## Provided text

======

Learn why the Islands became a popular location for TV and film producers from all around the world.


Hollywood love Islands

The Cook Islands has long been a favoured place of screen producers thanks to incredible locations, world-class accommodation, the New Zealand dollar and the availability of affordable casting for extras.

One of the top movies filmed in the Cook Islands was Merry Christmas Mr. Lawrence directed by Nagisa Oshima – one of Japan’s most known and accomplished directors.

Worthy themes and strong performances – David Bowie and Tom Conti starring as main characters –  across the board make Merry Christmas, Mr. Lawrence an impactful story about bridging cultural divides.

A massive, convincing World War II prisoner of war camp was constructed in the Turangi Valley, and large numbers of Rarotonga residents were conscripted to act as extras.

Bowie had jam sessions – he played shows at a venue called The Banana Court. He loved his anonymity on the island. Most folks could’t get too invested in pop culture as the island, to this day, has only one TV channel.” 

~ Naomi Christie, Live Fast Travelogue.


I really love the place and hope that I get into other movie roles to be filmed here. I have found the people casual and friendly, easy to talk to, they've been wonderful.



Another Hollywood production filmed mostly on the capital island of Rarotonga was “The Other Side of Heaven” .

The movie is a coming of age tale based on the true story of a farm boy, John Grohberg from Idaho Falls in the USA who becomes a missionary in the Tongan Islands of the 1950s.  Starring Christopher Gorman and Anne Hathaway.  The island scenes were completed in two months.

======

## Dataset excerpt
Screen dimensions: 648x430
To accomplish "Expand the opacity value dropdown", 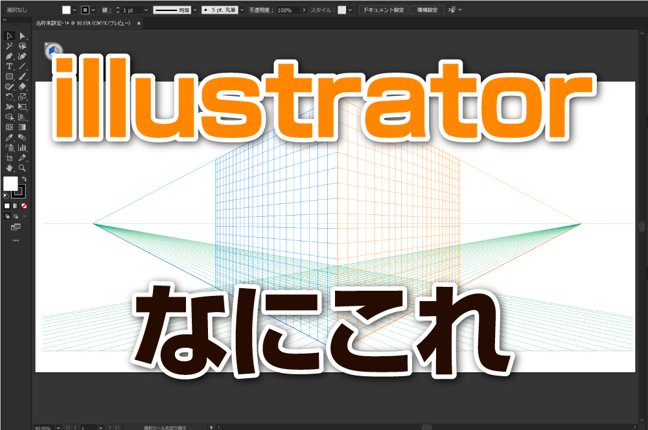I will (x=304, y=10).
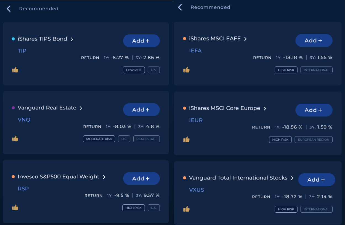Click the back arrow in the right Recommended panel
The height and width of the screenshot is (225, 345).
click(180, 7)
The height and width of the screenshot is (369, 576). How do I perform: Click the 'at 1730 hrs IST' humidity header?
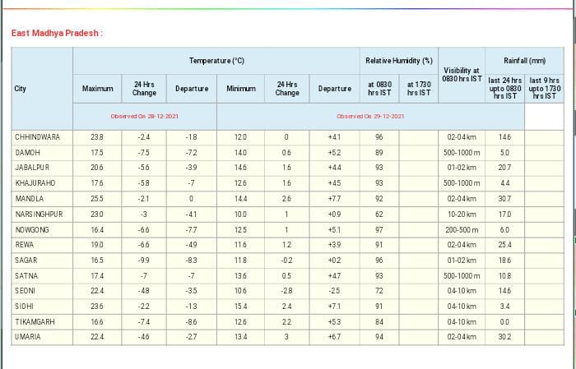coord(419,88)
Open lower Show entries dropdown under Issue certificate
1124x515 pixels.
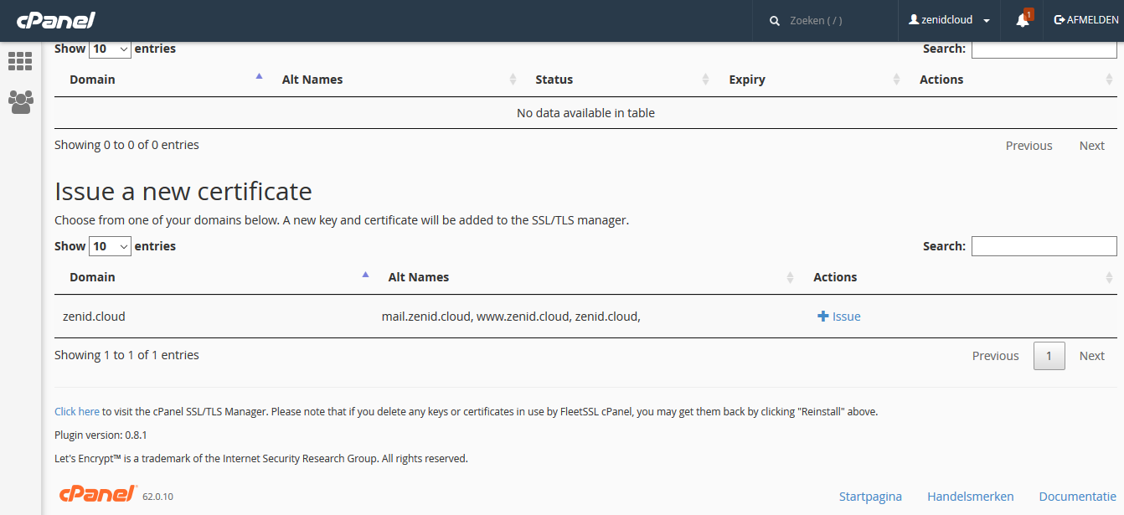point(111,246)
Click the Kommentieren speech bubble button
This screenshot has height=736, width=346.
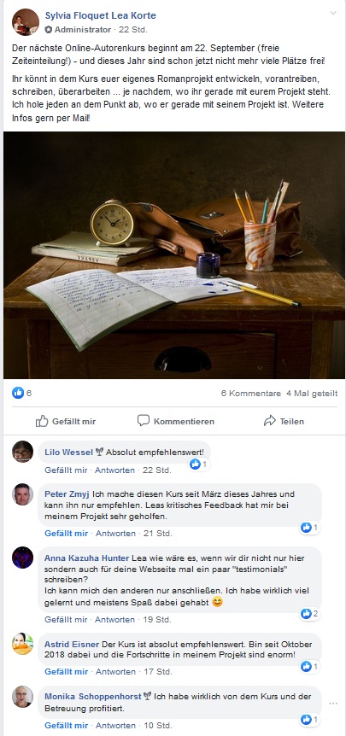(176, 421)
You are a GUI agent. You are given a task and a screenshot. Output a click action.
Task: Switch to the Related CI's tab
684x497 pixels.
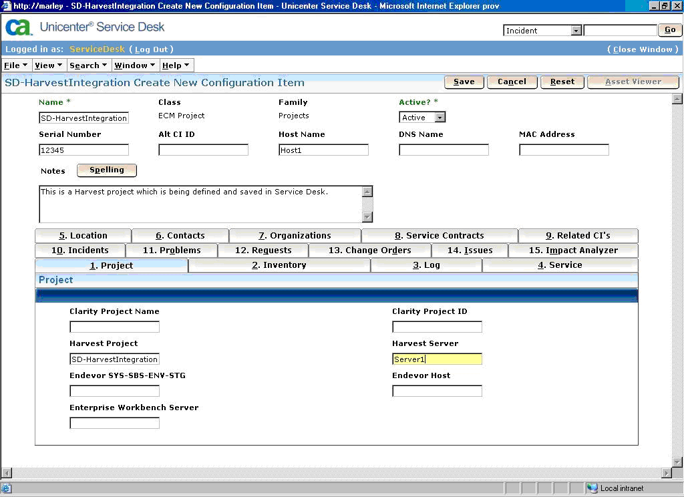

======

## Requests
1. Summarize the text on filming in the Cook Islands in two sentences.
2. According to the text on filming in the Cook Islands, where was the prisoner of war camp for Merry Christmas Mr. Lawrence built?
3. Resume the text on filming in the Cook Islands from its final sentence.

## In response
1. The Cook Islands have long attracted screen producers with their incredible locations, world-class accommodation, the New Zealand dollar and affordable casting for extras. Productions filmed there include Nagisa Oshima's Merry Christmas Mr. Lawrence, for which a World War II prisoner of war camp was built in the Turangi Valley and Rarotonga residents acted as extras, and "The Other Side of Heaven," filmed mostly on Rarotonga.

2. In the Turangi Valley.

3.
“We shot all of the Polynesian locations in the movie — which include Fiji, Samoa, and Tonga — on the island of Rarotonga in the Cook Islands, (…)  Rarotonga is a beautiful, majestic island with enough infrastructure to support a movie crew and enough Polynesian wilderness to feel pristine.”

Mitch Davis, Director of "The OTHER Side of Heaven"



TV channels from the US and UK filmed numerous reality shows in the Cook Islands. Aitutaki’s stunningly blue lagoon was the backdrop for season 13 of the American reality show, “Survivor”.

5 seasons of “Shipwrecked”, a survival reality show format from the UK were in Aitutaki as well. For Shipwrecked, the parts of the island have been named Shark and Tiger Island.

Neale Simpson, Shipwrecked’s executive producer, said the islands were the “ideal setting” for the paradise adventure. “The stunning island backdrops are the perfect place to play out the hedonism, heroism and hilarity that the UK public will be able to enjoy,” he said.


Tatau, supernatural drama series produced by BBC  was filmed on location in the Cook Islands. The series follows two young Britons who find they have been given the power to see into the future by way of a mysterious Maori tattoo.